Furthermore, Wes comes from a poor background. It is not mentioned often, but the audience is made aware that his mother died when he was 12, he graduated from a community college and only got into Middleton Law School off of the waitlist. Despite all of this, Wes is treated as an equal by both his peers and his teachers. At first, his friends refer to him as “waitlist”, referring to his last minute acceptance to the school. However, Wes quickly proves himself and the others learn to respect him. This is unusual for a popular culture piece because often poor black men are portrayed in a negative light, often playing the role of criminal. This type of representation is important because it teaches any black man who comes from a similar background as Wes’ character that he is able to pursue his dreams if he works for them, just like anybody else. Later in the show, Wes is forced to kill Sam Keating – Annalise’s white husband – in order to save Rebecca. It would be expected that after killing a white man, Wes would be demonized and ostracized but instead, he is celebrated for doing what is right (it is revealed that Sam killed Lila earlier in the show). Annalise vows to protect him and the rest of the group who were indirectly involved, which reinforces the fact that Wes is valid and worth protecting.

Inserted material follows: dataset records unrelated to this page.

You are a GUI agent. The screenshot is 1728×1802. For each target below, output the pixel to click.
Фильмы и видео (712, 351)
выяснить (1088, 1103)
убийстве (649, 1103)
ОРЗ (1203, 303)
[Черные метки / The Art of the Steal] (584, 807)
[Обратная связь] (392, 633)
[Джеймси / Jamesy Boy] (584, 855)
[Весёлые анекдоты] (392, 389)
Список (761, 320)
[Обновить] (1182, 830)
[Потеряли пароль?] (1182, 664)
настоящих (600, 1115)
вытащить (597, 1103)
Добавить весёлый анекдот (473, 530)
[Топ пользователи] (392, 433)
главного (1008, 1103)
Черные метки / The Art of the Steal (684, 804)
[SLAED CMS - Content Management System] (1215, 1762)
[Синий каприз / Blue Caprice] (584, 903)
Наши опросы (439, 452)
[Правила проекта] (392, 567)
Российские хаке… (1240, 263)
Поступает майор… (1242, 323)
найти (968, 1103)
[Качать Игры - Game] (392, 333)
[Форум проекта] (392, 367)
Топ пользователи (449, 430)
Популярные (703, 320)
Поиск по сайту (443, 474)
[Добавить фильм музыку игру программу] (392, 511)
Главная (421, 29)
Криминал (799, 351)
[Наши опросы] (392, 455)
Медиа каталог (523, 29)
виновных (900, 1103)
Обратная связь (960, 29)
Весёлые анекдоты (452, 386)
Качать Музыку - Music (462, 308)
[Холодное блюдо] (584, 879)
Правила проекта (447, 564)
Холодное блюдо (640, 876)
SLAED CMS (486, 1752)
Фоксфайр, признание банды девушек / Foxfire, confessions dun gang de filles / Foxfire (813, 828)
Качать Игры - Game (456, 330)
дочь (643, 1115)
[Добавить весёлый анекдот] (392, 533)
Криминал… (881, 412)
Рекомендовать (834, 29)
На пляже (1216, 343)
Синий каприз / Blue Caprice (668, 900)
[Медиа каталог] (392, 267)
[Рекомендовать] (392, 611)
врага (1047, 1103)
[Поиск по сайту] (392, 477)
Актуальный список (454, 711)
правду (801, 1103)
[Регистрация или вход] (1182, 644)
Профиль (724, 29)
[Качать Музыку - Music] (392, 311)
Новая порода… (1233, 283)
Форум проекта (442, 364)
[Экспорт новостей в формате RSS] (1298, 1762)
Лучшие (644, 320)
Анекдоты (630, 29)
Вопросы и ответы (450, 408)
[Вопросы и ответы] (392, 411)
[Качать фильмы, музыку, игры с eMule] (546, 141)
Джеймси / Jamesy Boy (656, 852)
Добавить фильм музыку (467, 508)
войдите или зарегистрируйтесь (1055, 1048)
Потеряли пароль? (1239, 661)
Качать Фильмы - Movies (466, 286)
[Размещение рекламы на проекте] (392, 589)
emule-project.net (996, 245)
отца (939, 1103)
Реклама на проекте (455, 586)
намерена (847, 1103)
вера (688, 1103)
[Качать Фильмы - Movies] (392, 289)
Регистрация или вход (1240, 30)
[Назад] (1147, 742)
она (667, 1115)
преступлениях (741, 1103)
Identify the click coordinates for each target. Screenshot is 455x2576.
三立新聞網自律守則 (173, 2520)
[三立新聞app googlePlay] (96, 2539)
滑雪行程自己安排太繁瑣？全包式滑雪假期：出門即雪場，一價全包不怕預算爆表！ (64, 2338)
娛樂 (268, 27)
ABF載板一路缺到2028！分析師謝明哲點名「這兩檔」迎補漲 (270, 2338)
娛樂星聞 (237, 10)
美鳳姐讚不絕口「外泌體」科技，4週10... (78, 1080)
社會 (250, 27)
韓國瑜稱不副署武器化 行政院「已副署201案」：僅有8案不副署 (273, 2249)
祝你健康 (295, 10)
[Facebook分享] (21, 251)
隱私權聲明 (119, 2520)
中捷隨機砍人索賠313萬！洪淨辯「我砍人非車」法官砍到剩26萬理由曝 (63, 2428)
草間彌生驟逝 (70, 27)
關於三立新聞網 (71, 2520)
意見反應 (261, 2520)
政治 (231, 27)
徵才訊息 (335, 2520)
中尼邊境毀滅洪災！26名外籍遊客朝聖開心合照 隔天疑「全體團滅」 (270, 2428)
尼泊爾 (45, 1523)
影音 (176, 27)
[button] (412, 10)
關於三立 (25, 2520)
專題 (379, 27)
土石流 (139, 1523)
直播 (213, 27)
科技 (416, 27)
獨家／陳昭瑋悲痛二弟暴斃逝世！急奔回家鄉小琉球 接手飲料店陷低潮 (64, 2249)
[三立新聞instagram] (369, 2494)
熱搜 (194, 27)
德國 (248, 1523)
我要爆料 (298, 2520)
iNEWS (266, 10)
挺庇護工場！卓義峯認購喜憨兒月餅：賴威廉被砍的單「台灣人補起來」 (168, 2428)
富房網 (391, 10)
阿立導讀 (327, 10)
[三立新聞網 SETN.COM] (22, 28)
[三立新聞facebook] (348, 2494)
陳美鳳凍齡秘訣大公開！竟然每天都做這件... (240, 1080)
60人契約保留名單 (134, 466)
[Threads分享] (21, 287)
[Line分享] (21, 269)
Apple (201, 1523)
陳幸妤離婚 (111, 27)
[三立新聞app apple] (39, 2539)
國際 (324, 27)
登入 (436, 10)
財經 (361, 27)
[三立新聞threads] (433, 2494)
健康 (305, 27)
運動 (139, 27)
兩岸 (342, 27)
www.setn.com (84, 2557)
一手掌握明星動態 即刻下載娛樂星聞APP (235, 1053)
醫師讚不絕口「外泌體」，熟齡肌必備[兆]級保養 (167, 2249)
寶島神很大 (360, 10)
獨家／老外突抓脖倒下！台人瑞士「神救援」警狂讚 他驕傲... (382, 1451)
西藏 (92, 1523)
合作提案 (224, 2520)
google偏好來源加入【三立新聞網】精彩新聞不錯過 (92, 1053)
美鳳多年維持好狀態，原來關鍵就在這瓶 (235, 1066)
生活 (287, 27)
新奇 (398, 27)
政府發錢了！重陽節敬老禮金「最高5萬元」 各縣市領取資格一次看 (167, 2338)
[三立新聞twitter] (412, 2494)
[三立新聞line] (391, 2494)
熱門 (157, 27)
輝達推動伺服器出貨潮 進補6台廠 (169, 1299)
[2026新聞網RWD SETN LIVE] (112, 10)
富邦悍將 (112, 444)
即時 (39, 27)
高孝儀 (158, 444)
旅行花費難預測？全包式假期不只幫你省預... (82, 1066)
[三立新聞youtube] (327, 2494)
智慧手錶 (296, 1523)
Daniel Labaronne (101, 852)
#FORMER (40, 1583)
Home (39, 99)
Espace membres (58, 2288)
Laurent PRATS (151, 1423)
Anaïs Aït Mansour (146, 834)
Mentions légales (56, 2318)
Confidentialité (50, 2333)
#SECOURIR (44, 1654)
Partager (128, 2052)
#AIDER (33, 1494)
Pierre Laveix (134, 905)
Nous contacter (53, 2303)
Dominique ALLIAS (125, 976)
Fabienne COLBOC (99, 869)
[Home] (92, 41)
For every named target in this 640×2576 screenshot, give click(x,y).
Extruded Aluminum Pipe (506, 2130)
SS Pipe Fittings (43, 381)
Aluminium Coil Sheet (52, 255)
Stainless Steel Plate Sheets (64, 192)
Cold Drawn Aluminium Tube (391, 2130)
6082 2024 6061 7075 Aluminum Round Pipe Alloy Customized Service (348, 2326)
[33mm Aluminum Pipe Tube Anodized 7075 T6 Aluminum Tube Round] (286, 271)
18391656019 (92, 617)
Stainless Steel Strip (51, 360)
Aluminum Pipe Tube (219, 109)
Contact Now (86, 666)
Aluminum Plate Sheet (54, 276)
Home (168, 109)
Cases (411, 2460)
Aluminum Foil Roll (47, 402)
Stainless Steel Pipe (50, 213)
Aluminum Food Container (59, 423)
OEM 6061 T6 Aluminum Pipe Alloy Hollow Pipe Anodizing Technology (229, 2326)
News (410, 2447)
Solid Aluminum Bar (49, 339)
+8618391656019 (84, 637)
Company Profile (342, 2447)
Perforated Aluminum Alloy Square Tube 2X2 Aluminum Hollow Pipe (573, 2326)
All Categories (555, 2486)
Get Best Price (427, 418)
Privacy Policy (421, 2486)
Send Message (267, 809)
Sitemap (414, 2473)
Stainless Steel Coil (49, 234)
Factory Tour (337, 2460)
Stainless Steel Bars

Many of the other characters in the show are portrayed in similar ways to Wes, which is why it is worth mentioning the thought from John Storey, “human biology does not divide people into different “races”; it is racism that insists on this division” (167). This raises the question of whether the writers of How to Get Away with Murder are attempting to make a statement about race or if they are trying not to at all. Wes is a well-rounded character who has flaws and positive attributes like any regular human being. It seems like his character is revolutionary in some ways and stereotypical in others. It is important to intersectionally analyze characters like Wes because it gives insight onto the impacts that they can have on the people who watch the show. While not all audience members will analyze Wes’ every action from an intersectional standpoint, often these messages are absorbed subconsciously which is why it is important for popular culture creators to be held to high standards. Overall, it seems that How to Get Away with Murder is challenging the norm of the typical stereotypical black male and is doing a rather good job of it.
Black, Les. “Races, Racism and Popular Culture.” GNDS125 Course Reader. By John Solomos. N.p.: n.p., n.d. 247-56. Print.
Hall, Stuart. “The Whites of Their Eyes: Racist Ideologies and the Media.” GNDS125 Course Reader. N.p.: n.p., n.d. 18-22. Print.
Storey, John. “‘Race’, Racism and Representation.” GNDS125 Course Reader. N.p.: n.p., n.d. 167-80. Print.